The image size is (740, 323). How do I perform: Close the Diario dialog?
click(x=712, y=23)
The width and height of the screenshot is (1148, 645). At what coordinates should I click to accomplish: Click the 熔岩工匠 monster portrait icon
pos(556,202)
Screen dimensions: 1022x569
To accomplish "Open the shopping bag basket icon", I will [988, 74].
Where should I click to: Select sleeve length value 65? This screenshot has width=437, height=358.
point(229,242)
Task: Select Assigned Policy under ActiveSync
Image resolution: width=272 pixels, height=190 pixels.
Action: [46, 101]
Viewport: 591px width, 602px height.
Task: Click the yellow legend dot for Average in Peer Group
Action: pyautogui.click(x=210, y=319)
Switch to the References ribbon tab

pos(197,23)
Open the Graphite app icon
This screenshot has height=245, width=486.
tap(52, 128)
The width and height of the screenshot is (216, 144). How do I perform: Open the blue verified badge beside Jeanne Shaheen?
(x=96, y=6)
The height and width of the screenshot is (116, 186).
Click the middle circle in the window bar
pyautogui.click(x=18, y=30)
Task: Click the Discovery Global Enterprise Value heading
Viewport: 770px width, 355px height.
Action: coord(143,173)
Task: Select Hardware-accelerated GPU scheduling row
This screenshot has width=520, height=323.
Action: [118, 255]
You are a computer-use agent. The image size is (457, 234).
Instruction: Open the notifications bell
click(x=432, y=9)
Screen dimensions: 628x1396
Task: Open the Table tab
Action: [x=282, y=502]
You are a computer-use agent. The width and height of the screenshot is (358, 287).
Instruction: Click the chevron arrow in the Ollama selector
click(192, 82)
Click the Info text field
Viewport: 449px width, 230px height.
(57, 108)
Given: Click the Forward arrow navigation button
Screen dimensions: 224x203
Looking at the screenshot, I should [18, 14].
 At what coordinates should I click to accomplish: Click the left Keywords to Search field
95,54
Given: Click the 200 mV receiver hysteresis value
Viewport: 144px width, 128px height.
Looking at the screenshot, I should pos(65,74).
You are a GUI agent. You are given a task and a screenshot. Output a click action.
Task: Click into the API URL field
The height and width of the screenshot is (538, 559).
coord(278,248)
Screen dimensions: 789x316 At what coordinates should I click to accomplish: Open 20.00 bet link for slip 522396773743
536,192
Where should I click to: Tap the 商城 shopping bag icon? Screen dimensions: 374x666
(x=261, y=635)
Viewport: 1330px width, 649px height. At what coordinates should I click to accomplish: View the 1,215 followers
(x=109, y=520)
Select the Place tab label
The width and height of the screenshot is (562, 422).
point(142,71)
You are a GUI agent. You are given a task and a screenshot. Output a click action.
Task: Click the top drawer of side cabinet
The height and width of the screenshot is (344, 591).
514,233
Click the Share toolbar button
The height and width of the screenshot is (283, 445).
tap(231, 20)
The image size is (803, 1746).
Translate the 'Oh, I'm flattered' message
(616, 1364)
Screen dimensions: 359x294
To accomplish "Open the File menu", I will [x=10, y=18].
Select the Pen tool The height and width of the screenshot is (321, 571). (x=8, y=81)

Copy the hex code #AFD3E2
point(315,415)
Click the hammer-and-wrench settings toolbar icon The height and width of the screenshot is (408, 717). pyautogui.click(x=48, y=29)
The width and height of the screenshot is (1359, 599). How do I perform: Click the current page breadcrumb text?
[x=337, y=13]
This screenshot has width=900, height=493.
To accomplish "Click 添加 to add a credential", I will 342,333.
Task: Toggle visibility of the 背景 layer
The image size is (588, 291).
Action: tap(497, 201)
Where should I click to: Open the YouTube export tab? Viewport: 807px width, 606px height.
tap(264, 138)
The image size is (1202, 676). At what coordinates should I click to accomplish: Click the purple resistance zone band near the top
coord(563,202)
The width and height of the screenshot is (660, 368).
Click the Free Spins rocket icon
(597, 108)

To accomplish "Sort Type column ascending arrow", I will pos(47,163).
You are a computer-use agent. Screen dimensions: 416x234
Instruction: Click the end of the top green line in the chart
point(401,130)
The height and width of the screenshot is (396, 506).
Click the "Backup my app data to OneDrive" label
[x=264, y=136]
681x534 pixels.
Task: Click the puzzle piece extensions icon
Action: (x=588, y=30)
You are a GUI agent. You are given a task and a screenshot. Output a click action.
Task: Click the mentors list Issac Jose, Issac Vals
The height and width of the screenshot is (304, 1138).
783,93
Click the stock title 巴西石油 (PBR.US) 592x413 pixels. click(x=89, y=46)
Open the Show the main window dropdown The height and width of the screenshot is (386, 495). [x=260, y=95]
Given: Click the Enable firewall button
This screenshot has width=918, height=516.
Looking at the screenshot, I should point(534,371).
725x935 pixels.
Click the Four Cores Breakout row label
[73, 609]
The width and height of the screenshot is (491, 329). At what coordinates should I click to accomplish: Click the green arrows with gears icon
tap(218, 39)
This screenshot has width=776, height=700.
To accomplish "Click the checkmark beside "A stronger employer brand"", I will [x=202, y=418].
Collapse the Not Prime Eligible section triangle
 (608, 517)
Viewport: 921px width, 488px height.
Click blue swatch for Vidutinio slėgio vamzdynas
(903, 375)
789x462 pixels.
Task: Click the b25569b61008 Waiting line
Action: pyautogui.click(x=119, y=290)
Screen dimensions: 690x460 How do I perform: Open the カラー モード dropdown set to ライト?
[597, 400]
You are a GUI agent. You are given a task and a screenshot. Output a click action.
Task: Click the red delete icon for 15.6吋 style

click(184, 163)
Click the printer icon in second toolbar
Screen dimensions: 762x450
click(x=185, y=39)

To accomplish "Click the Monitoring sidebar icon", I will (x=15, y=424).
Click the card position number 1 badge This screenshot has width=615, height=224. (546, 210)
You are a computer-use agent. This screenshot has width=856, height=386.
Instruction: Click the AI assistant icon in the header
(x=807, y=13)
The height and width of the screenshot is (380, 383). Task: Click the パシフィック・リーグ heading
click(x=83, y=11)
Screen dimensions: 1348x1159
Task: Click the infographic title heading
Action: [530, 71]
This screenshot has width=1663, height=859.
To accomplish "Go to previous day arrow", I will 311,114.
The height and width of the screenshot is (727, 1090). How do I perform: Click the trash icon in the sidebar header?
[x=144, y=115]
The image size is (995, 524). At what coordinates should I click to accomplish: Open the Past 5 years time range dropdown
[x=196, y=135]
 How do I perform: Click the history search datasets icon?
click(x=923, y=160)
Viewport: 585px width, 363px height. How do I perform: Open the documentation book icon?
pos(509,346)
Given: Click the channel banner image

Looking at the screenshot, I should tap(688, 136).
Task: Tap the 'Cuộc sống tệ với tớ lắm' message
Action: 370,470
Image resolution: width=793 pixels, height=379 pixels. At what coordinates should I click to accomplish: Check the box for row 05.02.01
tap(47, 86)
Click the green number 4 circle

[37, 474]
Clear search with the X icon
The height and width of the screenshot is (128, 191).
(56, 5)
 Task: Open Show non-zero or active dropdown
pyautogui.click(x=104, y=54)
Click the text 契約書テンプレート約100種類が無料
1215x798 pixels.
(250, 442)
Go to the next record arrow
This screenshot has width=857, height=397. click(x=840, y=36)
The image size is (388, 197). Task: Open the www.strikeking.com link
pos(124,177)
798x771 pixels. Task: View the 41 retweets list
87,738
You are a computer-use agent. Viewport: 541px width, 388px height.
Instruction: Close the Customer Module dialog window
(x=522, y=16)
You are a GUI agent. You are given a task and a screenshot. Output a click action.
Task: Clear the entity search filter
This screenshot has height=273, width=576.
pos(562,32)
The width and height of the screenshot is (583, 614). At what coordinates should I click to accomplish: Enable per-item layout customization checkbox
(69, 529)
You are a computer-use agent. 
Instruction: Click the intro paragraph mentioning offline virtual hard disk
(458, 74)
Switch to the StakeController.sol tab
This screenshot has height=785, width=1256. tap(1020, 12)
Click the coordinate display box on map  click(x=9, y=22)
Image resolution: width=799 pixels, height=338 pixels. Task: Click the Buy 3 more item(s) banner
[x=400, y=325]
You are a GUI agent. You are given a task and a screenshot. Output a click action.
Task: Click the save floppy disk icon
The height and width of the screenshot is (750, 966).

- **What you need to do**:
Return, word for word, every line from the top of the entries down to the line that holds "You are a computer-use agent. The image", both included.

- **Output for this exercise**:
The image size is (740, 323). How do I perform: Close the Diario dialog?
click(x=712, y=23)
The width and height of the screenshot is (1148, 645). At what coordinates should I click to accomplish: Click the 熔岩工匠 monster portrait icon
pos(556,202)
Screen dimensions: 1022x569
To accomplish "Open the shopping bag basket icon", I will [988, 74].
Where should I click to: Select sleeve length value 65? This screenshot has width=437, height=358.
point(229,242)
Task: Select Assigned Policy under ActiveSync
Image resolution: width=272 pixels, height=190 pixels.
Action: [46, 101]
Viewport: 591px width, 602px height.
Task: Click the yellow legend dot for Average in Peer Group
Action: pyautogui.click(x=210, y=319)
Switch to the References ribbon tab

pos(197,23)
Open the Graphite app icon
This screenshot has height=245, width=486.
tap(52, 128)
The width and height of the screenshot is (216, 144). How do I perform: Open the blue verified badge beside Jeanne Shaheen?
(x=96, y=6)
The height and width of the screenshot is (116, 186).
Click the middle circle in the window bar
pyautogui.click(x=18, y=30)
Task: Click the Discovery Global Enterprise Value heading
Viewport: 770px width, 355px height.
Action: coord(143,173)
Task: Select Hardware-accelerated GPU scheduling row
This screenshot has width=520, height=323.
Action: [118, 255]
You are a computer-use agent. The image size is (457, 234).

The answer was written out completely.